Ariosto se concentró en la idea. ¿A quién convenía distraer? No a él o a sus amigos, sino a otro miembro del grupo.

A Galán, evidentemente. Y con él, a la policía.

Todo aquello era un subterfugio que buscaba distraer a la policía. Pero ¿por qué?

Tal vez la pregunta debía formularse de otra manera. ¿Para qué buscaba el secuestrador tener a la policía ocupada en el enigma? La respuesta le llegó de inmediato. Para que sus agentes no pensaran en otra cosa. Era una táctica de distracción. Pero ¿qué otra intencionalidad ocultaba el secuestrador? ¿En qué habría pensado Maroni? Intentó recordar los acertijos del italiano.

Desde lo más profundo de sus recuerdos, una frase afloró a la superficie. Unas palabras muy lejanas: ¿Qué mejor trofeo que robar la más preciada joya de un rey?

Se concentró en sus pensamientos y la equivalencia entre joya y trofeo hizo su aparición. El trofeo oculto del plan de Maroni era la joya. La joya de la reina. ¿Qué reina? Últimamente había leído bastante sobre una reina, en relación con la exposición.

Un escalofrío recorrió su espalda al recordar una inscripción que hablaba no de una reina, sino de una emperatriz. DAT ROMAE JUSTINUS OPEM ET SOCIA DECOREM. Justino da a Roma su ayuda y su compañera el ornato. La socia, la compañera, era la emperatriz bizantina Sofía. Y la joya, el trofeo final, era… su ofrenda, la Cruz Vaticana.

En Maroni todas las palabras de los textos tenían su influencia en los acertijos.

«Y al final, el vencedor portará la joya de la reina».

No podía ser.

Si la admisión del secuestrador de que Ariosto había cerrado el círculo equivalía al descubrimiento del nuncio, eso sólo podía significar que Maroni, el vencedor… estaba en ese momento ocupado tomando su trofeo. La policía estaba donde él quería que estuviese, en torno al eclesiástico secuestrado, lejos de la sede de la exposición.

—Tengo que comprobar algo urgentemente —Ariosto interrumpió la perorata de Sandra—. Volveré enseguida.

Ante el asombro de sus compañeros, comenzó a caminar rápidamente por la calle de La Carrera en dirección al convento de Santo Domingo.

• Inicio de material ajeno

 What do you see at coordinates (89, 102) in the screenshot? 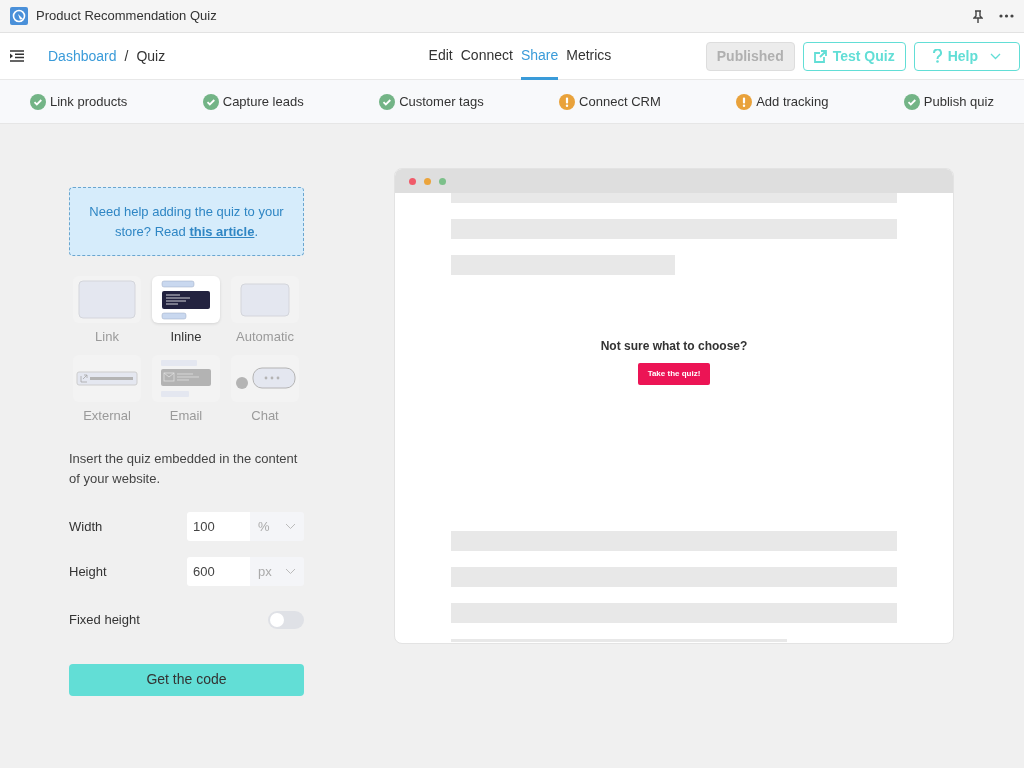
I see `step-label: Link products` at bounding box center [89, 102].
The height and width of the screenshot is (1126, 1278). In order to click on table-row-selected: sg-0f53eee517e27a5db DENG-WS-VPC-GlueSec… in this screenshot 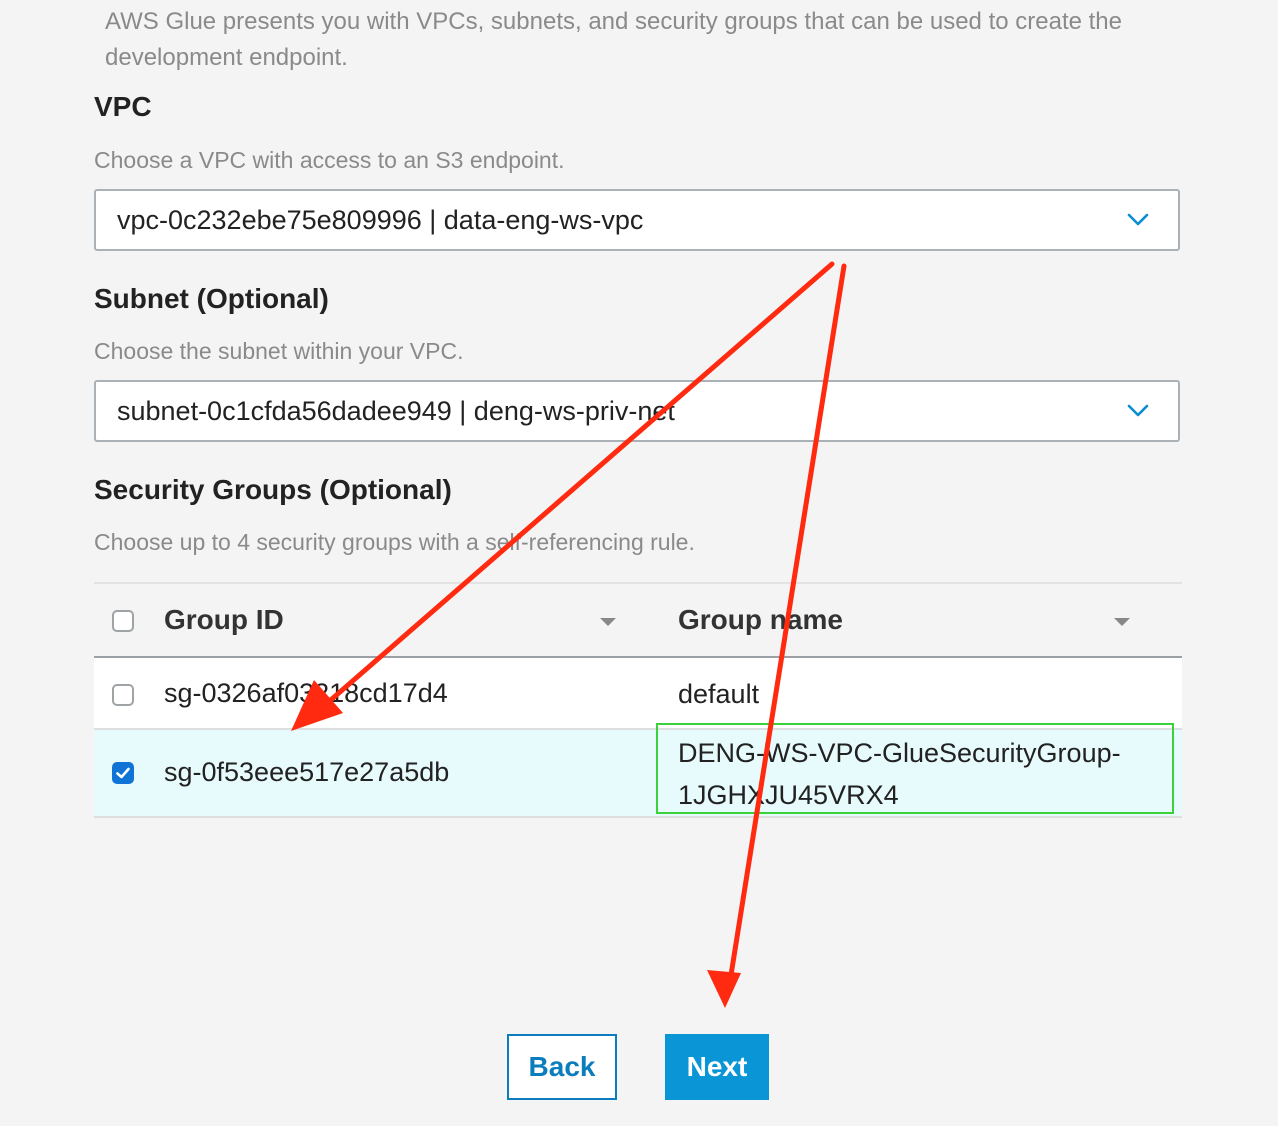, I will do `click(638, 774)`.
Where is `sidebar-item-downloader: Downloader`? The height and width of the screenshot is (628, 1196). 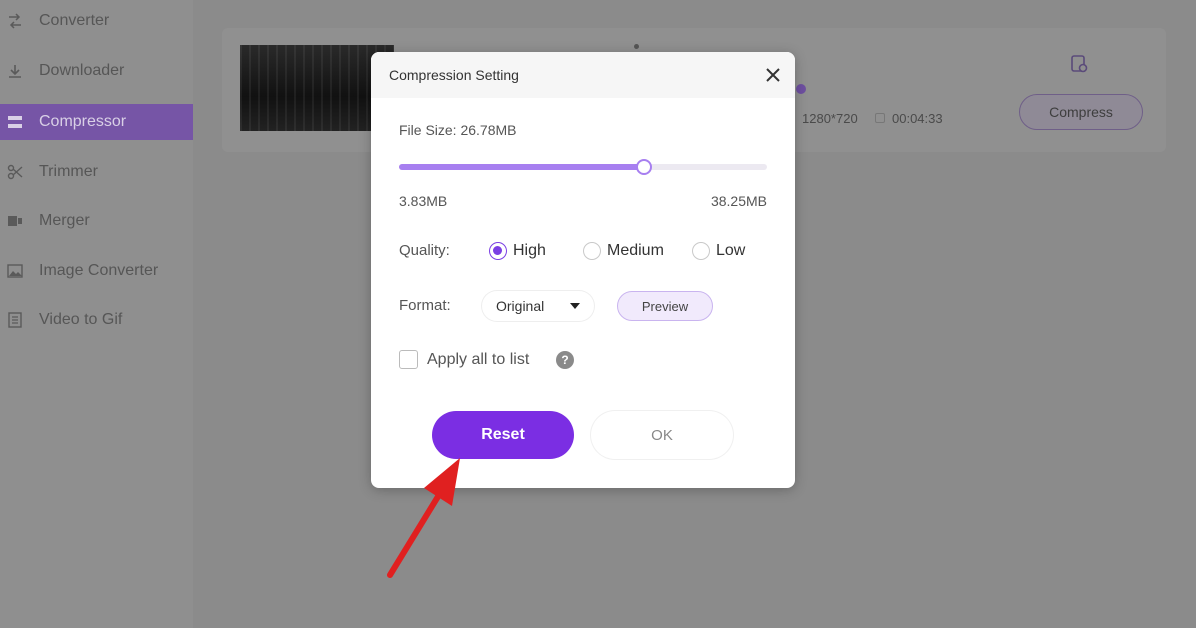 sidebar-item-downloader: Downloader is located at coordinates (96, 71).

A los cien metros no pudo contenerse y cambió el paso ligero por una carrera continua, cada vez más inquieto. Llegó a la plaza del Adelantado y continuó por la calle que bajaba hacia el convento.

Al llegar a la plazoleta de la iglesia de Santo Domingo detuvo su carrera. Aquello no pintaba bien. La puerta de entrada al convento se encontraba entornada y no había rastro de los policías que la custodiaban. Una sirena estridente se escuchaba en su interior.

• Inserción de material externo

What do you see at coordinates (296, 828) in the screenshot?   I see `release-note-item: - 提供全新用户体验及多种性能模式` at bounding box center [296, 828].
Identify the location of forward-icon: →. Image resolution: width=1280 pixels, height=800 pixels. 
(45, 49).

Cauteloso, se asomó a la entrada. El sonido era más insoportable allí dentro. No había nadie a la vista. Sin pensar en lo que pudiera encontrarse, subió rápidamente la escalera de piedra que llevaba a la sala de exposición. Entró en la amplia estancia, también desierta. Un inmenso alivio se apoderó de él, cuando comprobó que las cruces estaban en sus urnas de seguridad. Caminó entre ellas, revisándolas todas una a una. El pasillo de pedestales terminó y se topó con su peor pesadilla.

Faltaba la última, la Cruz Vaticana, la joya de la reina.